Оставалось меньше четверти часа до полуночи. Кристофер привычно выскользнул в сад. Он не приходил к старой часовне много лет. Но все ещё прятался в заброшенных закутках сада. Отец не поощрял его привязанности к дурману, но Кристофер уже не мог без этого чудо-средства ни одной ночи. Кошмары изводили его. Мне не было ведомо, что ему мерещилось в ночи, но иногда были слышны его крики или перешептывание слуг. 

Кажется, его преследовал старый призрак этого места.  — Кристофер, — я не звала его по имени очень давно. 

— Энни? — моё появление заставило его вздрогнуть. Он сидел на каменной скамье, откинувшись на спинку и раскинув руки, глядя затуманенным, с прищуром, взглядом в мою сторону. Я знала, что он уже не различает моего лица. Рядом с ним лежал тяжелый стеклянно-металлический шприц и мутная ампула, небрежно надломленная. 

— Тебе хорошо? — мне всегда думалось, что как только эта жидкость разносилась по венам, тело охватывала ни с чем несравнимая эйфория. Но Кристофер походил больше на человека, изможденного долгой ночью. 

— Нет, но… — его губы растянулись в глуповатую улыбку, и я поняла, что дурман охватил его почти полностью. — Ты могла бы помочь мне. 

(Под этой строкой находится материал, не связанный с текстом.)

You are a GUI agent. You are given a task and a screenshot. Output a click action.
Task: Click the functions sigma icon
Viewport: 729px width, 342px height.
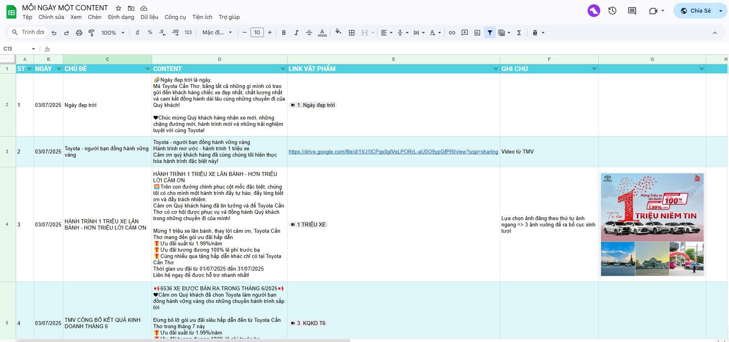point(519,33)
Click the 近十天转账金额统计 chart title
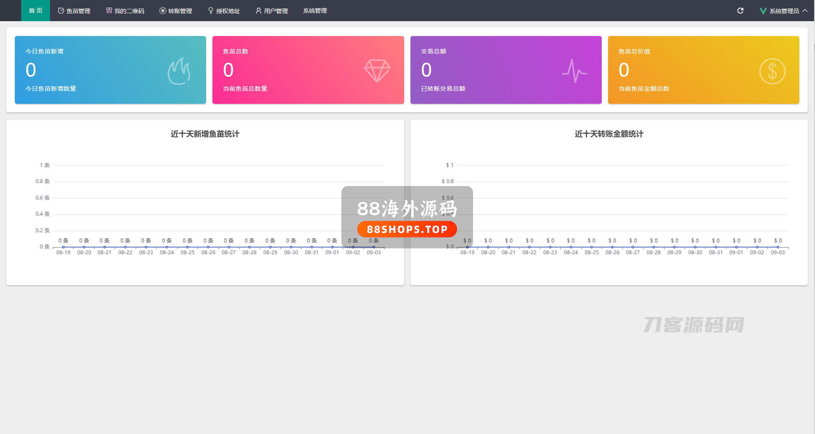The height and width of the screenshot is (434, 815). click(609, 134)
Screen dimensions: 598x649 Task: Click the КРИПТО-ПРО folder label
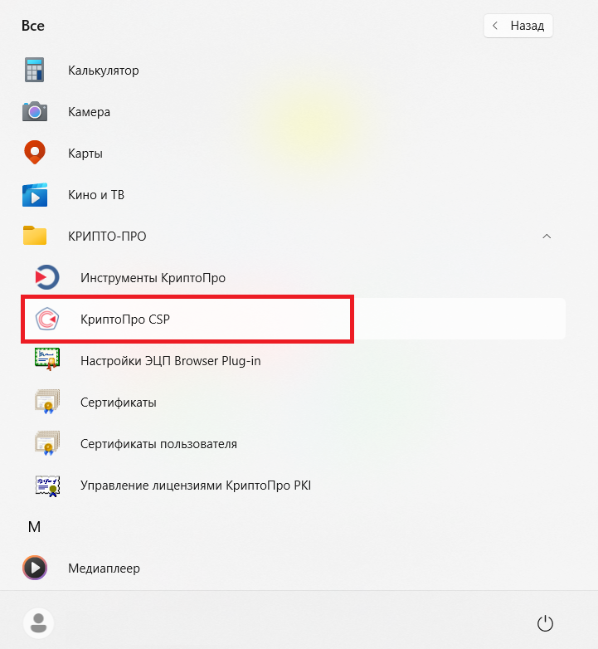tap(107, 237)

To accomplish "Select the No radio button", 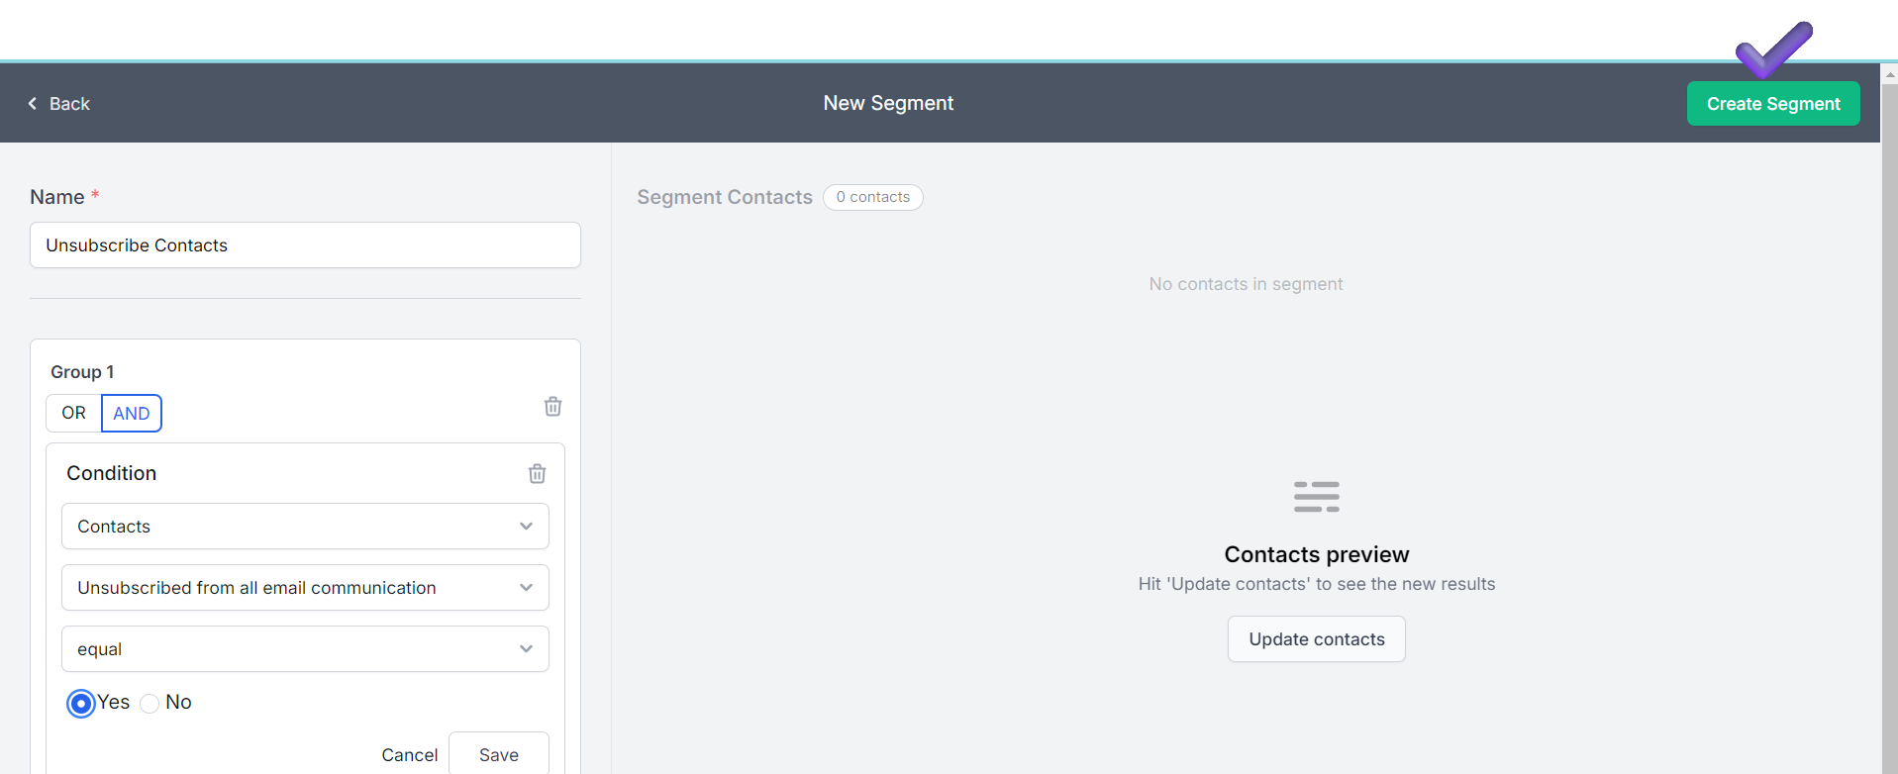I will click(150, 704).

Когда Кристофер поднялся, я не сдвинулась с места. Он еле стоял на ногах, пошатываясь. Даже, когда его рука легла на мою щеку, когда он коснулся моей груди сквозь ткань и даже, когда он потянулся к шнуровке корсета, я не двинулась с места. 

Мне не было страшно. Мне было ужасно его жаль. 

Когда мой взгляд встретился с чёрным, в темноте, золотом глаз Фауста, внутри что-то предательски сжалось: я не думала, что это будет так легко. 

Движения Кристофера были медлительные и неуклюжие. Он не замечал ни моего выражения лица, ни того, что все это время в моих руках была верёвка. 

Сбросив с себя руки Кристофера, я в последний раз посмотрела ему в лицо: не понимающее, затуманенное, беспомощное, страдающее и неприкаянное. Пожалуй, так даже лучше. 

Резким движения я сбила его с ног всем своим весом. Он упал лицом вниз, и я тут же села сверху, накинув веревку ему на горло. Кристофер ещё не успел ничего понять, но инстинктивно начал сопротивляться. Фауст сел перед ним на колени, жадно впитывая зрелище, словно напряжение, повисшее в воздухе, было чем-то осязаемым, чем-то густым, что могло позволить насытиться. 

— Сильнее, — я слышала в каком нетерпении был Фауст. Его голос был холодным, жестким. Он ждал этого слишком долго. 

Кристофер прикладывал всю свою силу и я, в свою очередь, изо всех своих сил наваливалась на него, стараясь удержать и не ослабить хватку. 

Наконец, когда я начала думать, что всё потеряно и моих сил не осталось, из горла Кристофера вырвался сдавленный хрип ужаса – он увидел его. 

Фауст взял в ладони покрасневшее, со вздутыми венами, лицо Кристофера и мягко прижался лбом к его лбу. Я видела, как в лунном свете тонкая грань между ними исчезает. Их волосы перемежались между собой, тонкие пальцы Фауста проваливались, утопая, в чужой коже. 

Освобожденный Кристофер медленно перевалился на спину, увлекая за собой Фауста, который срастался с ним всё сильнее, пока не исчез полностью. 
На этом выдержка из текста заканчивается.